- _Assignment_
Which lines of the records contain the word "computer"? Copy each one.
[Provided records Boundary: Start]
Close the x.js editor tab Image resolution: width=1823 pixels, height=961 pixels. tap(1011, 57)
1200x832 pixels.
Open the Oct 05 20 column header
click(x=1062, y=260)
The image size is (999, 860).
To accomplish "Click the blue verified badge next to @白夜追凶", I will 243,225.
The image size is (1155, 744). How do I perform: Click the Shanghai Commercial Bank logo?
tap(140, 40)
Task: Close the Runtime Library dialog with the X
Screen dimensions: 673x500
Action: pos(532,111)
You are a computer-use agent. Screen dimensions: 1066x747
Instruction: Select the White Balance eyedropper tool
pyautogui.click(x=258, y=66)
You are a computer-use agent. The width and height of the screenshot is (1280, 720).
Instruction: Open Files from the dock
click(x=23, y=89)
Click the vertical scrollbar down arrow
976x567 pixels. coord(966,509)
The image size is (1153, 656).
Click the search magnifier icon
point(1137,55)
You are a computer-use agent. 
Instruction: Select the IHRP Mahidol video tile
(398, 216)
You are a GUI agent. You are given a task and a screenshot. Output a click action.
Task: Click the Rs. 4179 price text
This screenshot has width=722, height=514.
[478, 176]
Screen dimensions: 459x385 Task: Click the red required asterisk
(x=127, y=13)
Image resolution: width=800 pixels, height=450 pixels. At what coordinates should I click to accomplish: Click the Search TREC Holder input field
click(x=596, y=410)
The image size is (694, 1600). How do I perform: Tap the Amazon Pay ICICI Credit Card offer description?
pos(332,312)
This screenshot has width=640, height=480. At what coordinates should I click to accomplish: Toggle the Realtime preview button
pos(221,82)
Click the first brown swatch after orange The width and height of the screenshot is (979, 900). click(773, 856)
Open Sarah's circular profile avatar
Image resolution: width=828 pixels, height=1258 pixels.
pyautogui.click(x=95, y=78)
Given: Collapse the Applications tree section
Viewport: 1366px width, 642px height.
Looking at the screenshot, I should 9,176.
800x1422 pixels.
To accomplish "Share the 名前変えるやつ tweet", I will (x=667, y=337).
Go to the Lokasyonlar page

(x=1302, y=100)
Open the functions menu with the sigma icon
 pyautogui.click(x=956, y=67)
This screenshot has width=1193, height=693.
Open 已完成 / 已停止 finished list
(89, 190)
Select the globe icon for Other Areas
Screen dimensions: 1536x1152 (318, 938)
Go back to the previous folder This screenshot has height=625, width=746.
[Provided records Boundary: End]
- _Answer to this problem_
You are a computer-use agent. Screen dimensions: 1066x747
You are a computer-use agent. The width and height of the screenshot is (1280, 720).
You are a computer-use agent. 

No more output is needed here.